水上艦船はどうでしょう?実はこちらも、1991年にブッシュ(父)大統領が核削減のための「大統領核イニシアティブ(PNIs)」を発し、空母、攻撃原潜、巡洋艦、駆逐艦などから核兵器がすべて撤去されています。さらに、核トマホークや海軍機の戦術核も退役しているので、日本に内緒で持ち込もうとしてもモノがそもそもありません。

かつて戦略核(SLBM)を搭載していたオハイオ級1〜4番艦もまた巡航ミサイル原潜(SSGN)に改装され、こちらも搭載出来る核兵器がありません。改良型オハイオ級のオハイオ、ミシガン、フロリダ、ジョージアの4隻は、24基ある核トライデントの発射筒のうち22基にそれぞれ7発のトマホーク巡航ミサイル(計154発)を搭載し、残りの発射筒2基は取り払われ、海軍特殊部隊のシールズが使用するドライデッキ(上陸用潜行挺)を装備しているため、核ミサイルを搭載する余地がありません。日本が核兵器を積んだ艦船等に寄港してもらいたいとしても、米側にはそのような準備がないのです。

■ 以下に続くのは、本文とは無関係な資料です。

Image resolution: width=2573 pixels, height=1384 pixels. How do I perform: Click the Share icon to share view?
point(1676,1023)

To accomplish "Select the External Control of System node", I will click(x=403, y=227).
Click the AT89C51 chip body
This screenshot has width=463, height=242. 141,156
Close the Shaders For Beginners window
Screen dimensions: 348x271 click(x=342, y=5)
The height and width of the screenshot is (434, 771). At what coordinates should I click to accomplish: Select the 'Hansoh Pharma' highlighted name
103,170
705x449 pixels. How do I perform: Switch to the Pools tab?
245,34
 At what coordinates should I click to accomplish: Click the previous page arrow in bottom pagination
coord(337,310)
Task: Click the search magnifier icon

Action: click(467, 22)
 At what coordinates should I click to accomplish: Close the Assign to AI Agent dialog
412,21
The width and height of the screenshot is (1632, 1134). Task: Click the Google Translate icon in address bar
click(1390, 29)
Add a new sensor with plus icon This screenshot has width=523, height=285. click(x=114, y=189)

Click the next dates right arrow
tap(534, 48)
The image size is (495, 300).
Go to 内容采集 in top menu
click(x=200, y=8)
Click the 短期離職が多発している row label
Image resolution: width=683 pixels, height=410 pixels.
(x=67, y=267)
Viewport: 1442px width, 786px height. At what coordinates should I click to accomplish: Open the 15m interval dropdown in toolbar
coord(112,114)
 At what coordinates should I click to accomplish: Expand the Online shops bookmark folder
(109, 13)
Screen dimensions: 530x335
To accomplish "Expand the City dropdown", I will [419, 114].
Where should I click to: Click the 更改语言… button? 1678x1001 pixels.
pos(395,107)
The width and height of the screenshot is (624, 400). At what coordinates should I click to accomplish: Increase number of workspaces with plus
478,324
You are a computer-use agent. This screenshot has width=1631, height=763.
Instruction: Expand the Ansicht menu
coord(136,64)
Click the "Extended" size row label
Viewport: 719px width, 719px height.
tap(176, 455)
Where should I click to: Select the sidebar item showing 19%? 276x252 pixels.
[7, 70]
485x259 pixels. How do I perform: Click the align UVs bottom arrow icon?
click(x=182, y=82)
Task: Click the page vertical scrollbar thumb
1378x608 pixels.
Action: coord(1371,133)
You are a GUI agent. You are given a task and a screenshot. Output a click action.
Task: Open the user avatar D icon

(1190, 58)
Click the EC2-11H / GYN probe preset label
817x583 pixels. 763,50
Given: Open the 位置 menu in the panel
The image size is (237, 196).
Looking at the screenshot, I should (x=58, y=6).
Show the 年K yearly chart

橋下市長はおそらく核ミサイルを搭載したSSBNが日本に入港することを想定しておられると察しますが、初歩的なアメリカの核戦略態勢も理解しないまま「SSBN+SLBMを持ち込め!」と言うような具合では、とても防衛問題を担う国政レベルの議論はできないのではないでしょうか。

橋下市長は防衛問題の専門家をブレーンに招くことをお勧めします。